DataRobot supports a comprehensive library of pre- and post-processing (modeling) steps, which combine to make up the model [blueprint](blueprints){ target=_blank }. Which are run or available in the [model repository](repository){ target=_blank } is dependent on the dataset. The comprehensive combination of pre- and post-processing steps allows DataRobot to confidently create a Leaderboard of your best modeling options. Some examples of the modeling flexibility include logistic regression with and without PCA as a pre-processor or random forests with and without a greedy search for interaction terms. 

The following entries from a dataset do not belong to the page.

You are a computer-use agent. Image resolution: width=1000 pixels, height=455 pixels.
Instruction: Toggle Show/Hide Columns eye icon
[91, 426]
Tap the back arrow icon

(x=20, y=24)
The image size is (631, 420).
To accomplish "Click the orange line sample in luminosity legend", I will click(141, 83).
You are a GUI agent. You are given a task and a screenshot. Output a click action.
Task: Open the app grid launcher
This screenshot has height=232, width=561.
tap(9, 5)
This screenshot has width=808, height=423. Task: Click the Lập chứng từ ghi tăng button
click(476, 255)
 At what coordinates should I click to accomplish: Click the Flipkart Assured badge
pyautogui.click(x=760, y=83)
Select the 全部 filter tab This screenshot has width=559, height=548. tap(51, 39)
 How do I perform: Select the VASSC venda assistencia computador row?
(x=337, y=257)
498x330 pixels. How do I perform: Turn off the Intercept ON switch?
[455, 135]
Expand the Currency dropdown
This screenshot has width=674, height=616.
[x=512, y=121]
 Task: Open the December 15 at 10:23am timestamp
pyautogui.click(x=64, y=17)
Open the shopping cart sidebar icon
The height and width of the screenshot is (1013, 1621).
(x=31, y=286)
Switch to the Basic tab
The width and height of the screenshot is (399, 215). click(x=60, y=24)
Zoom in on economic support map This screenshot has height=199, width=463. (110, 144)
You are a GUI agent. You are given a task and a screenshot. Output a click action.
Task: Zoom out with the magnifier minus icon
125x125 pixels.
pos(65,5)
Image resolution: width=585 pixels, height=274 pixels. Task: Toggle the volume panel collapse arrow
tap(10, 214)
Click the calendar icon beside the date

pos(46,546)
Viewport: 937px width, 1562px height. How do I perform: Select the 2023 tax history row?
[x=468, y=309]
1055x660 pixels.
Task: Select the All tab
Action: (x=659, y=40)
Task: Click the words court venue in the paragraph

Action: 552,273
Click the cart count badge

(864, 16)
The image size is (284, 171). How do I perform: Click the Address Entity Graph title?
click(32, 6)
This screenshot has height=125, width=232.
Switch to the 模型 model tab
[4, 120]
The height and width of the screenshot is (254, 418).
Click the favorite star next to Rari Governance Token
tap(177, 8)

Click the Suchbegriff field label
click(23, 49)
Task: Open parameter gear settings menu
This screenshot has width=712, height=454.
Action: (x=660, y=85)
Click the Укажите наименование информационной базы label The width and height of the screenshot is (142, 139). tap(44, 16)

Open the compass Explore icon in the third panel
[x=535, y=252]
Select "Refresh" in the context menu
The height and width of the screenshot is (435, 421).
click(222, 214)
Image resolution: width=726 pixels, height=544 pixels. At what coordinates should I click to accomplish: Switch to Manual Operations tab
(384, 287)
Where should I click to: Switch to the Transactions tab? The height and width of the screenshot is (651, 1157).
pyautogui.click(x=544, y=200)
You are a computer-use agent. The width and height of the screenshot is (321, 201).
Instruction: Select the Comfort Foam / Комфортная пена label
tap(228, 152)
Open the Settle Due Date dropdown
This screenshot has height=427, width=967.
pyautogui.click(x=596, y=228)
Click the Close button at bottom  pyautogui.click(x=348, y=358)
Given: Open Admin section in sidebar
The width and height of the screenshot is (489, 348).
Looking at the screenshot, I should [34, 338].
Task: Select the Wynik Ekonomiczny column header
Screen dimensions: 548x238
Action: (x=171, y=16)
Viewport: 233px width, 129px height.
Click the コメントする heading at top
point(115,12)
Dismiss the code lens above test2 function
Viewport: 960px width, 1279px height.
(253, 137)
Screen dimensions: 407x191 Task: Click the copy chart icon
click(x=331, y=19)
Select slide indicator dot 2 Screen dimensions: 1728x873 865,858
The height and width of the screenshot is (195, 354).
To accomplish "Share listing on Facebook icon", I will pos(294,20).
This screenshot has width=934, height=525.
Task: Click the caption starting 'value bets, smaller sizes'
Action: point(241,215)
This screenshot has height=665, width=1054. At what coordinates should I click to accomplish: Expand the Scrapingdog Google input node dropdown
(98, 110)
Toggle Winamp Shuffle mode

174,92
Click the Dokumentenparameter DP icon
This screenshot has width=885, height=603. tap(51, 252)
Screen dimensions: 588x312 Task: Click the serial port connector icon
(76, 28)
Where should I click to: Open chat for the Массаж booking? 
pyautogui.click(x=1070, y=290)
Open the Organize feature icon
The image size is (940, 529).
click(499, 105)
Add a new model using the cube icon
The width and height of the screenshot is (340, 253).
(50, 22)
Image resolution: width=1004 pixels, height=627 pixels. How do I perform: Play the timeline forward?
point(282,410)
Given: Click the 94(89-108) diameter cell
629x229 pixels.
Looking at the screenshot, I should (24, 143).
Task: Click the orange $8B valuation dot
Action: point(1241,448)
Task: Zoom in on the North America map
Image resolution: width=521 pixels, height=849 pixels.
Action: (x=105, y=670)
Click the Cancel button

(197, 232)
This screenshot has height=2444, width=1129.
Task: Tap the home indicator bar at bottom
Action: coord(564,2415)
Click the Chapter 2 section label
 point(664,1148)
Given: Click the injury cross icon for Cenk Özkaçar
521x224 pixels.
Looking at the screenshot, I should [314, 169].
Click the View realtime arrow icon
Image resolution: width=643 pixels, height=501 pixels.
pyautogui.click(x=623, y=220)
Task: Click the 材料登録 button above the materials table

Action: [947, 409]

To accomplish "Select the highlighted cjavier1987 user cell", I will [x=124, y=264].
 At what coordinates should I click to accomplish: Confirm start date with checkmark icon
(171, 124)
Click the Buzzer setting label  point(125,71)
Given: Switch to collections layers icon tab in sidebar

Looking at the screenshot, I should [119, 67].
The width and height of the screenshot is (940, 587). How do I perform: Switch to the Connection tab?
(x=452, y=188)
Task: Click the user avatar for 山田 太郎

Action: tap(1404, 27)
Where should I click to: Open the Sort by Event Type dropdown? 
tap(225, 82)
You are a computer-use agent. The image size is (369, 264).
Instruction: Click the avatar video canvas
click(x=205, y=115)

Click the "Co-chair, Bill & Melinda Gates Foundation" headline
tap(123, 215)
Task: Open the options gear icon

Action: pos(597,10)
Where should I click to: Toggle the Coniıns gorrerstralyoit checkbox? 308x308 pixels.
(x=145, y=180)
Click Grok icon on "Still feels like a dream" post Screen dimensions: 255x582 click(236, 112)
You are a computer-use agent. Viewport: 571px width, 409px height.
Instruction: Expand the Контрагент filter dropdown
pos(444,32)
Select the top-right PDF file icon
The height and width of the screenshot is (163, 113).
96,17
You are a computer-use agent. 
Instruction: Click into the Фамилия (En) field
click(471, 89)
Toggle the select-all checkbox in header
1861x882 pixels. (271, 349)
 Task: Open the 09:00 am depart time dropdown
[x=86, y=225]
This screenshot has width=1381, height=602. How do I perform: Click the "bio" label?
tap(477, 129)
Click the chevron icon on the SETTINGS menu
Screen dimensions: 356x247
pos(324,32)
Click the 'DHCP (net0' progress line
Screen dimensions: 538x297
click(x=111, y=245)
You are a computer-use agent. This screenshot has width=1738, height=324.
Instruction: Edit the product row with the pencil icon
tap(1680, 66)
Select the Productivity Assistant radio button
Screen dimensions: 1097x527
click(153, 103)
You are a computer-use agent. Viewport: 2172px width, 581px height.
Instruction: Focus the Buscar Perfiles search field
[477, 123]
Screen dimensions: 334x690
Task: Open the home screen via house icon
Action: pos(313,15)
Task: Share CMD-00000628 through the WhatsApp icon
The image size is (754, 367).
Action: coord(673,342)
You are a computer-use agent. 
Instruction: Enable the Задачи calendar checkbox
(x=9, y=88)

The implication of this is that for every model in the list below, DataRobot likely runs two-to-five times, each with a different pre-processing and/or variable selection. The following sections list the relevant algorithms:

* [Pre-processing](#pre-processing)
* [Linear or additive models](#linear-or-additive-models)
* [Tree-based models](#tree-based-models)
* [Deep learning and foundational models](#deep-learning-and-foundational-models)
* [Time series-specific models](#time-series-specific-models)
* [Unsupervised models](#unsupervised-models)
* [Other model types](#other-model-types)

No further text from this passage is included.